» **Provided information**
↓↓↓
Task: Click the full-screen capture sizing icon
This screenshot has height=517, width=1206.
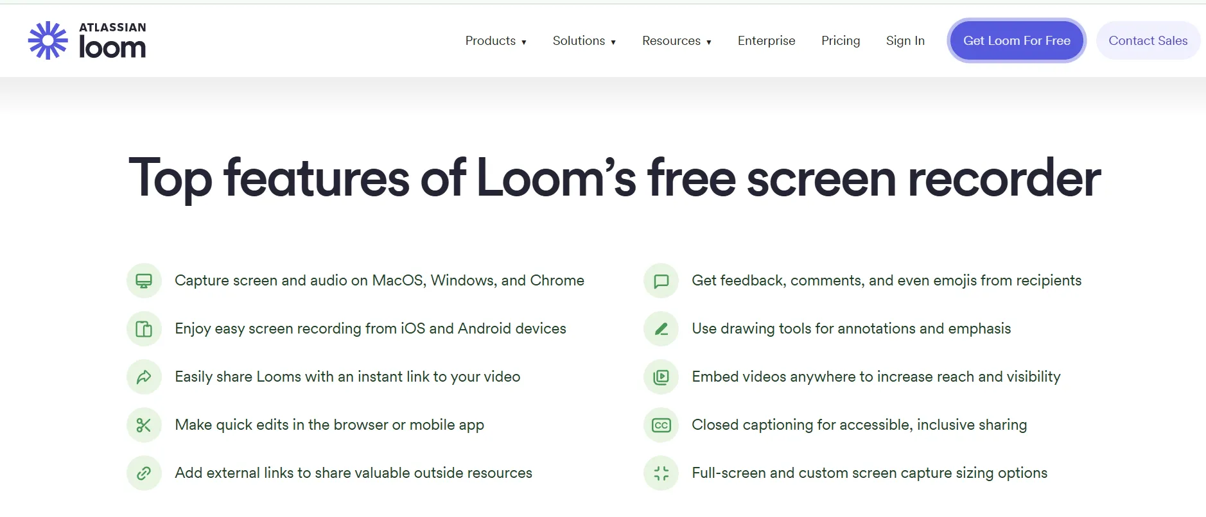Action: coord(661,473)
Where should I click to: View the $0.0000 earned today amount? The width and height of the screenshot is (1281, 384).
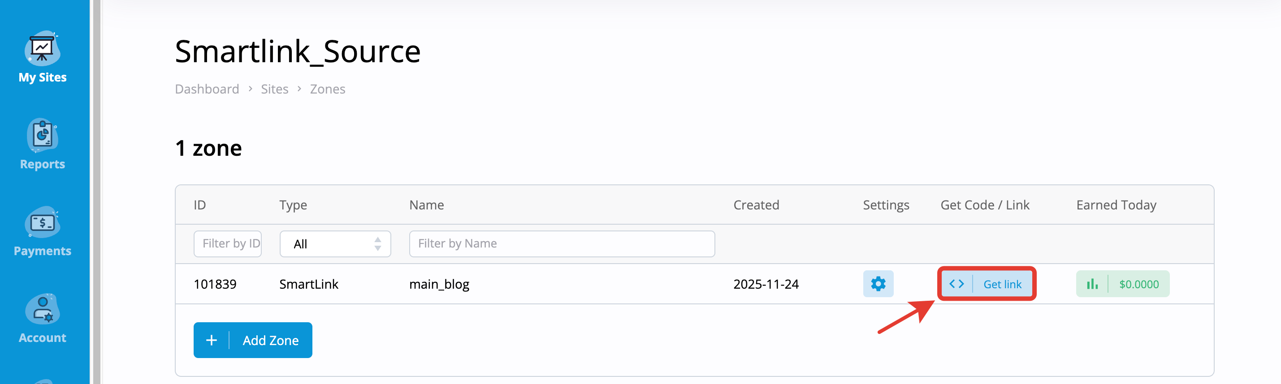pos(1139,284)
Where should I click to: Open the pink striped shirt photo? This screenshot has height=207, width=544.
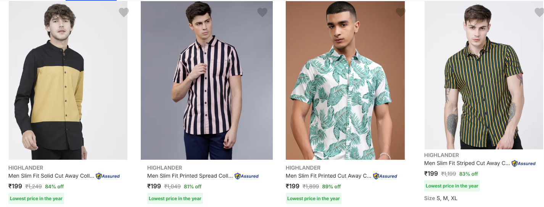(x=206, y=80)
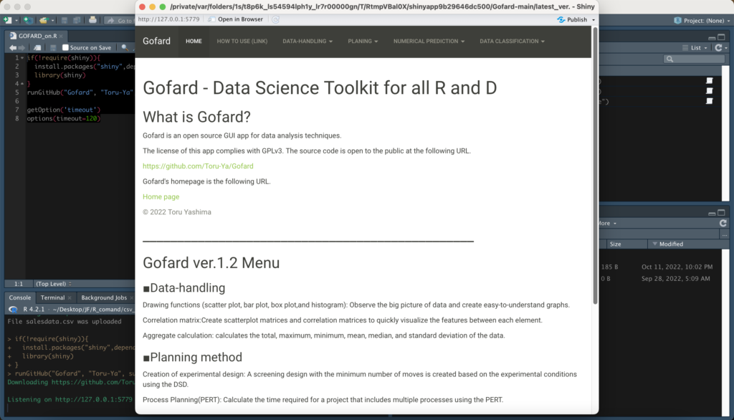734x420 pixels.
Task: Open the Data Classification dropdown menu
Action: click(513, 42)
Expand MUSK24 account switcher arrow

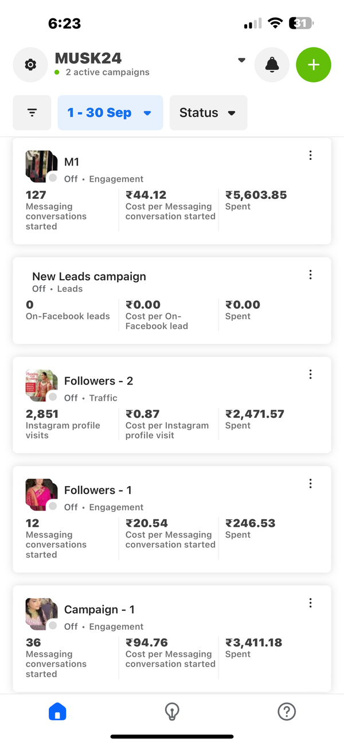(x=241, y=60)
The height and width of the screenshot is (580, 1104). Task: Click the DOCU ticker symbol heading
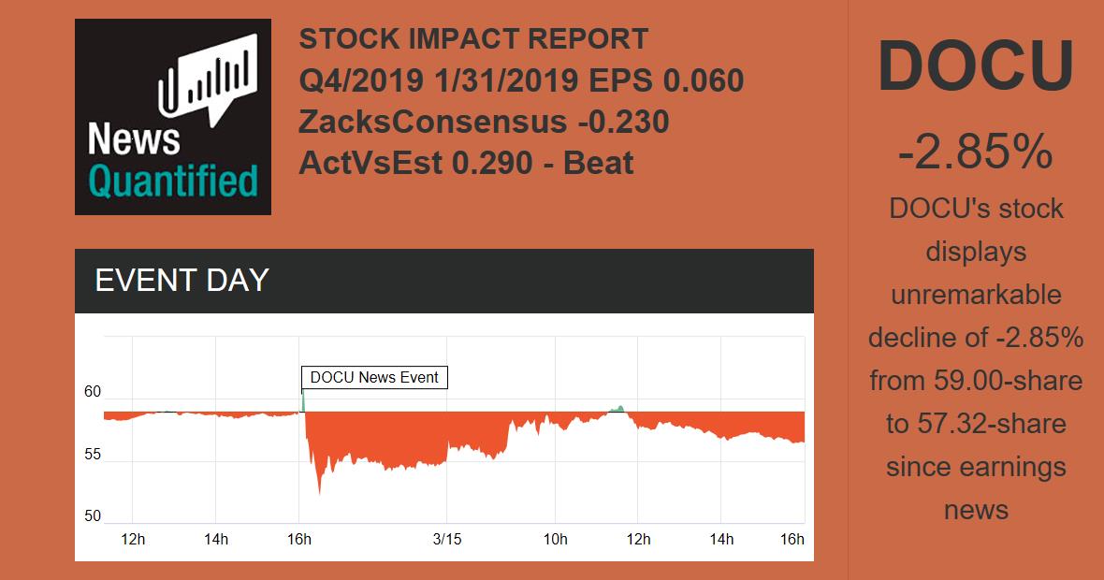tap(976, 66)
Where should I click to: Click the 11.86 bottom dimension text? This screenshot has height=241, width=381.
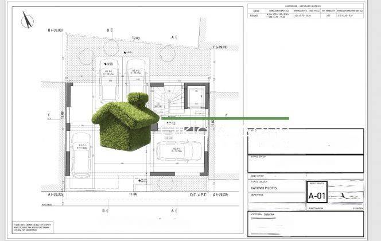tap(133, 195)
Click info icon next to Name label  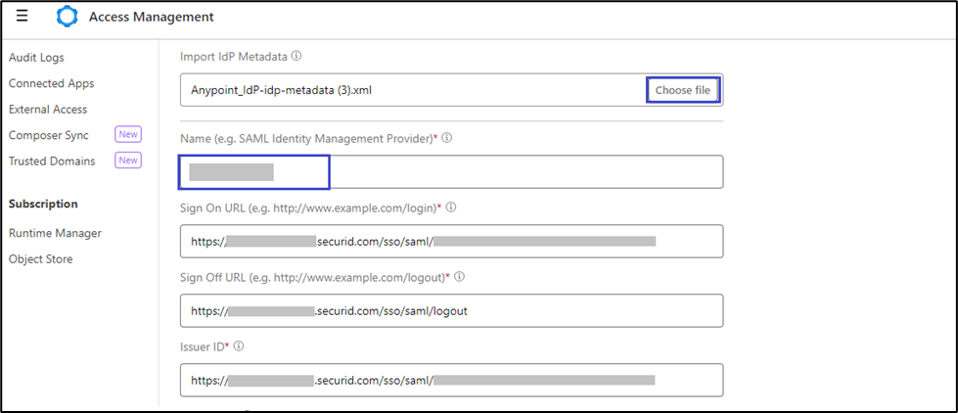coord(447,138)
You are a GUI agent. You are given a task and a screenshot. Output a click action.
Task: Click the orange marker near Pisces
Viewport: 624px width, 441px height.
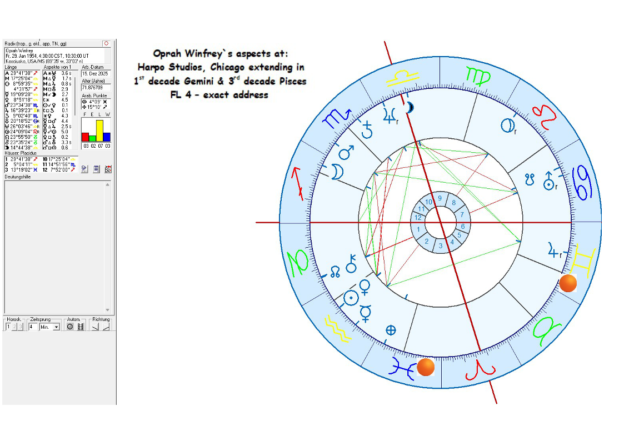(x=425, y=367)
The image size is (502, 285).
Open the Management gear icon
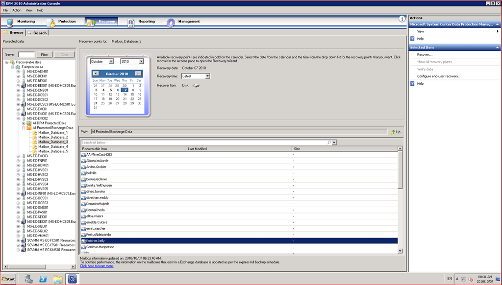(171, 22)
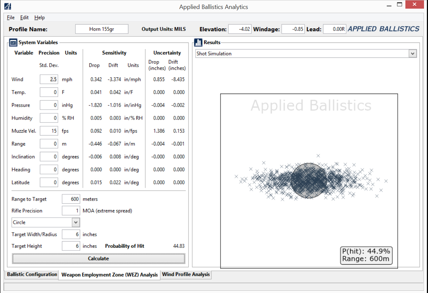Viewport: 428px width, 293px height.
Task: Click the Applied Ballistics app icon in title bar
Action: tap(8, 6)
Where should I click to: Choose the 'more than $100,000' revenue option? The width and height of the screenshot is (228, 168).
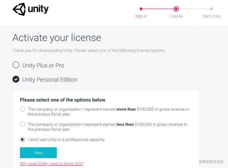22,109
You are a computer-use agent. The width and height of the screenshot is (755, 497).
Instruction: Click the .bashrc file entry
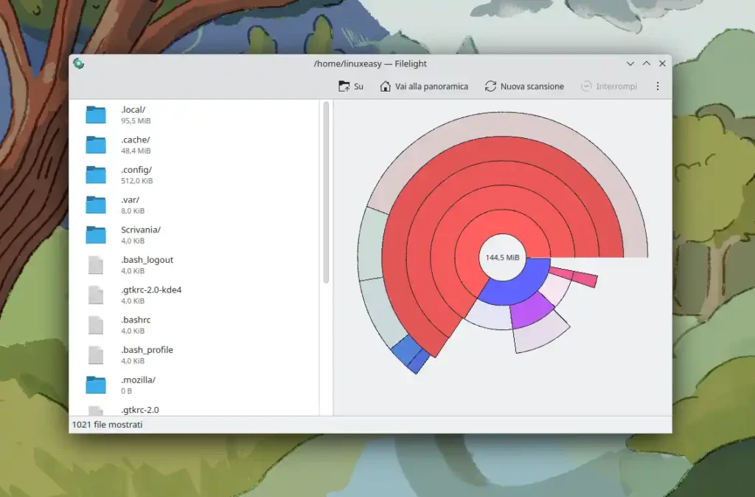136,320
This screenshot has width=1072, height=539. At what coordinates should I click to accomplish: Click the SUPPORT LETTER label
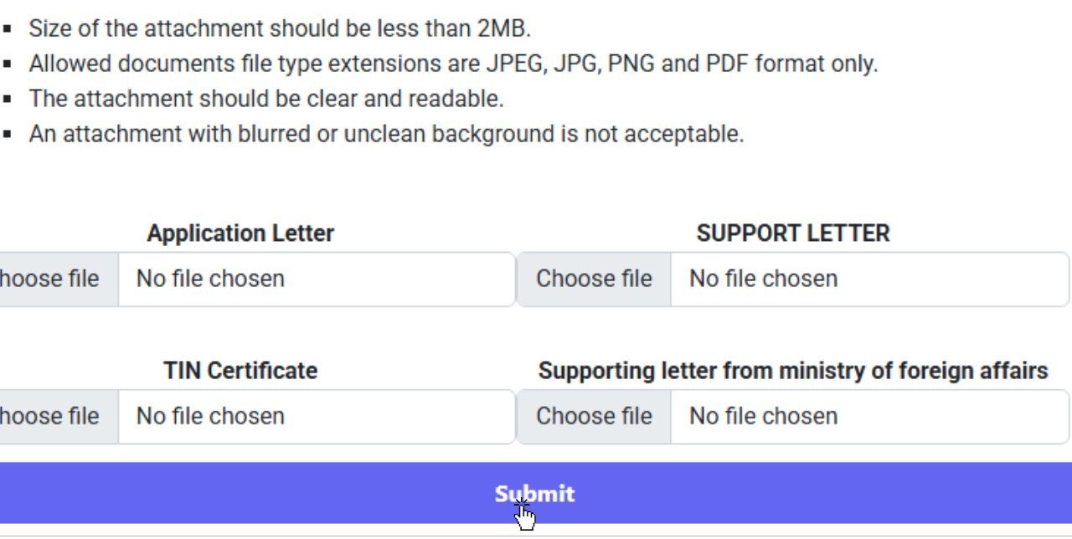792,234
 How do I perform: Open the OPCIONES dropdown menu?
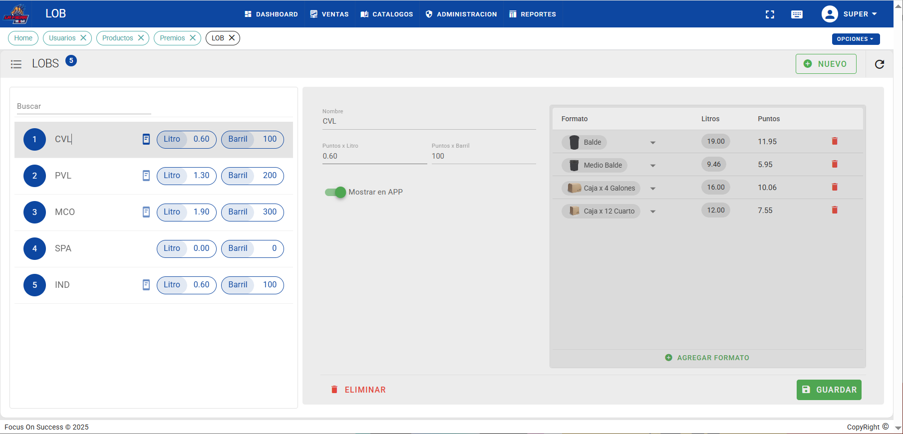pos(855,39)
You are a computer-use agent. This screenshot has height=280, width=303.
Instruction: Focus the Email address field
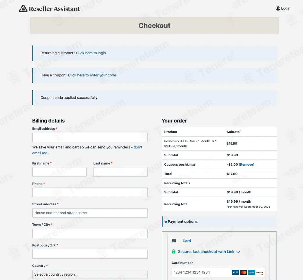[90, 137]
↑↑↑
» **Task**
The lines above may hold the string "agent". Say how many do, and give only that number.

» **Answer for this exercise**
3